Suite à l'administration de trastuzumab en association avec Paclitaxel chez des patientes préalablement traitées par les anthracyclines, il a été observé une augmentation de la fréquence et de la sévérité du dysfonctionnement cardiaque comparé aux patientes traitées par le Paclitaxel seul [classe I/II de la New York Heart Association (NYHA) : 10% versus 0% ; classe III/IV : 2% versus 1%] et rarement une issue fatale (voir RCP de Herceptin). A part ces cas rares, les patientes ont réagi à un traitement médical approprié.
Des insuffisances cardiaques congestives ont aussi été rapportées suite à une association de Paclitaxel et de doxorubicine pour le traitement du carcinome du sein métastatique chez des patientes non traitées antérieurement et n'ayant pas reçu de chimiothérapie.
Des cas de pneumopathies radiques ont été rapportés chez des patients recevant une radiothérapie associée.
SARCOME DE KAPOSI LIE AU SIDA :
Dans une étude clinique comportant 107 patients, en dehors des effets indésirables hématologiques et hépatiques (voir ci-dessous), la fréquence et la sévérité des effets indésirables étaient généralement similaires entre les patients atteints du sarcome de Kaposi et les patients traités par paclitaxel administré en monothérapie dans d'autres tumeurs solides.
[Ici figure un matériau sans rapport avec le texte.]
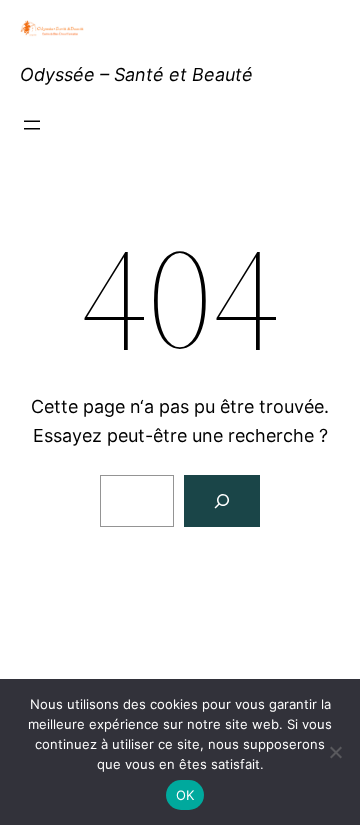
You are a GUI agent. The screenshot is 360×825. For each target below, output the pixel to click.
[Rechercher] (222, 501)
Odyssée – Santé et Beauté (136, 74)
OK (185, 795)
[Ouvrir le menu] (32, 125)
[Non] (335, 752)
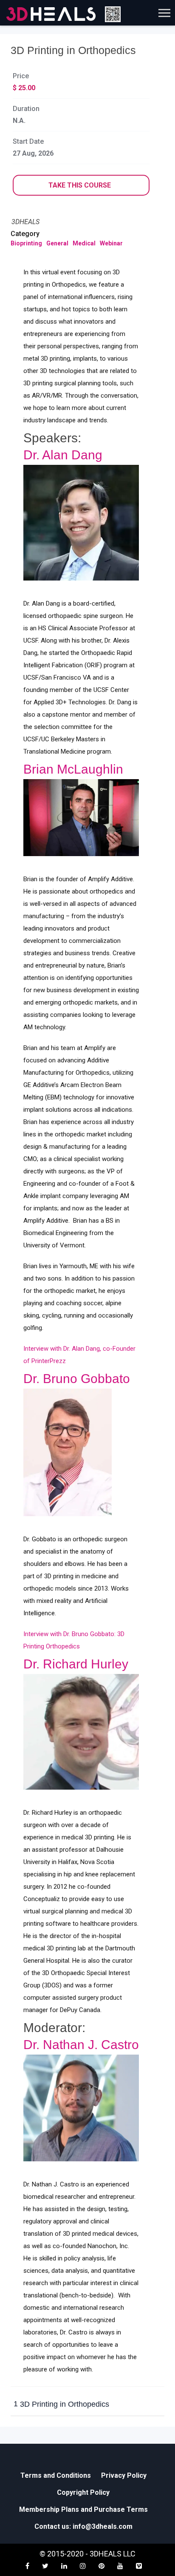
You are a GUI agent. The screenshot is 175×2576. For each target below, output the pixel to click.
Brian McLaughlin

TROUBLES DU SYSTEME SANGUIN ET LYMPHATIQUE :
La myélosuppression était la toxicité majeure dose-limitante. La neutropénie est l'atteinte hématologique la plus significative. Lors de la première cure, une neutropénie sévère (< 500/mm3) est survenue chez 20% des patients. Pendant toute la période du traitement, 39% des patients avaient une neutropénie sévère. La neutropénie était présente pendant plus de 7 jours chez 41% des patients et pendant 30-35 jours chez 8% des patients. Chez tous les patients suivis, la neutropénie a été résolue dans les 35 jours. La fréquence d'une neutropénie de grade 4 avec une durée > = 7 jours était de 22%. Une neutropénie fébrile liée au paclitaxel a été rapportée chez 14% des patients et dans 1,3% des cures. Lors de l'administration de paclitaxel, il y a eu 3 épisodes septiques (2,8%) liés au médicament qui se sont avérés fatals. Une thrombocytopénie a été observée chez 50% des patients ; elle était sévère (< 50000/mm3) chez 9%. Seulement 14% ont présenté une diminution du nombre des plaquettes < 75000/mm3 au moins une fois lors du traitement. Des hémorragies liées au paclitaxel ont été rapportées chez moins de 3% des patients mais elles ont été localisées.
Une anémie (Hb < 11 g/dl) a été observée chez 61% des patients ; elle était sévère (Hb < 8 g/dl) chez 10%. Des transfusions de globules rouges ont été nécessaires chez 21% des patients.
TROUBLES HEPATOBILIAIRES :
Parmi les patients (> 50% recevant des inhibiteurs de protéase) avec une fonction hépatique initiale normale, respectivement 28%, 43% et 44% des patients ont eu une augmentation de la bilirubine, de la phosphatase alcaline et d'AST (SGOT). Les augmentations étaient sévères dans 1% des cas pour chacun de ces paramètres.